Então, quando menos esperava, surgiu na vida desse menino, uma pessoa. Pessoa essa, que acabou por se tornar parte da vida dele. E de uma maneira que essas palavras tornam-se inúteis pra dizer, existia um medo terrível de que esse pedaço de sua vida, tivesse que deixa-lo. Era necessário ter aquele amor todos os dias, ao seu lado. A saudade que o corroia na ausência dela, era de um tamanho maior que o próprio mundo, mas a vergonha de dizer isso, era quase do mesmo tamanho. Tinha um tal de espaço, espaço esse que cada um deles deveria ter o seu. Mas o menino não via sentido naquilo, e acabava amando mais ela, do que seu próprio espaço. Lamentável era ter que existir esse espaço, quando o que ele mais desejava era a junção deles, e um só espaço pertenceria a ambos. O espaço dele, seria o dela. Esse espaço não era um espaço material, era um espaço meio abstrato, espaço onde cada um teria sua parte da vida, reservada somente para si. Mas parecia que o menino já teve muito seu espaço, já o teve por muitos anos, já o teve por muito tempo. Para ele, estava na hora de diminuí-lo. Mas que dó dava, quando esses espaços os separava. Mesmo que por algumas horas, mesmo que por um ou dois dias. O menino jurava que não fazia força para sentir o que sentia, e quanto mais tentava fugir, algo o puxava, mais forte que antes. Que medo lhe dava, ele arregalava os olhos, e via-se nela por um instante. Espera, "via-se nela por um instante." E o instante perdurou, virou constante, se congelou. Apavorado, ele ignorava por dentro, esse sentimento que lhe deixava amedrontado. Mas que medo, que medo que isso se vá, não a aflição, mas a paz, o gosto doce, o açúcar que se esconde por trás dessa insegurança, desse medo, dessa aflição.
Lamentava-se. O menino se lamentava, pois essa confusão interna acabava por ser ridícula, acabava por ser o ridículo propriamente dito. Ao menos era isso que o menino achava. Dava pra ver nos olhos dele todas essas palavras. Era possível concordar, que ele realmente se achava um ridículo por ter lá por dentro esses sentimentos. Que ridículo! Exclamava ele, para ele mesmo.

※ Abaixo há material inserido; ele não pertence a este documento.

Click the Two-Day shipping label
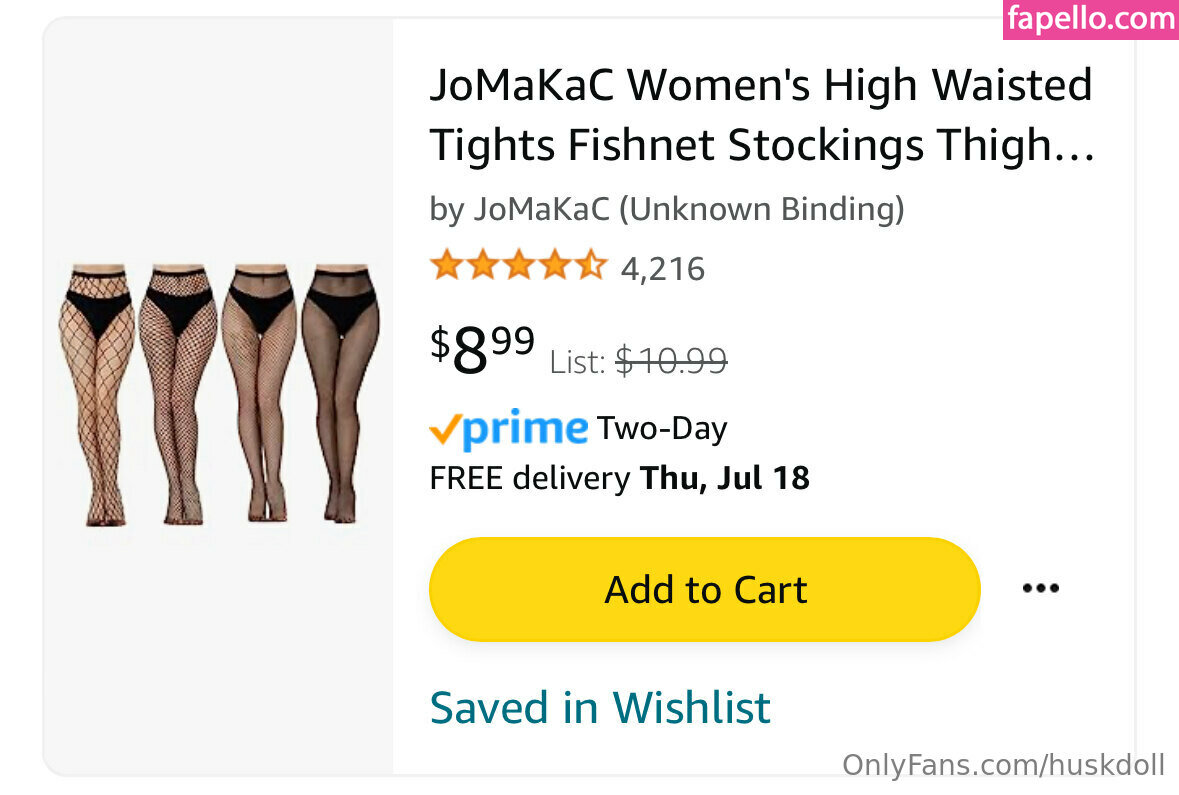This screenshot has width=1179, height=795. pyautogui.click(x=662, y=429)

Mas mesmo assim, mesmo sentindo essas coisas não tão boas, ele notava uma paz, uma respiração calma, um olhar vidrante e fixo, tudo isso, apontando para o centro de suas emoções e se espalhando igualmente por todo o corpo. E de repente Deus vive para ele. Deus realmente existia! E quando o perguntavam por que Deus existia, ele respondia: "porque eu a amo." E esse Deus nunca vai embora, nunca vai esgotar. Pois antes que a saudade me mate, eu vou lembrar que tem isso que me faz viver, me faz amar.
Esse texto é insano e talvez sem sentido. Mas o que o garoto sentia, jamais foi engano.Veio e ficou. Não saiu dele, não foi embora. Graças a Deus não foi embora. Que isso permaneça para todo o sempre e que jamais, jamais acabe - dizia, e sentia, o garoto. E insanamente ele ama, e a saudade é tão quanto insana, quando de longe se lembra das horas inundadas de paz, de tranqUilidade.
Dessa forma, o garoto percebeu, que entre as dúvidas que apareciam e a princípio pareciam monstruosas, entre essas dúvidas e entre seus medos, ele deveria jogar aos ares todo aquele amor, e respira-lo novamente, pois só quem vive o amor, sabe o que sente.
Que sequem os riachos, derretam as paredes, caiam os telhados, levantem os que tem sede. Que deitem os cansados, sentem os alucinados, percebam os que dormem, que acordem os desacreditados. Nada disso é o fim, pois as paredes sempre serão reconstruidas, os riachos preenchidos pelo mar, os cansados recuperarão as forças, os alucinados vão se curar, e, não só por isso, o amor que ele sentia, nunca, nunca vai acabar. Que coisa! Que maluquice isso! Mas é verdade! Que palavras sem noção, que coisa de tonto! Chega! Já que não se pode medir esse amor, e cansado de isso tentar, esse menino agora se despede e vai se deitar.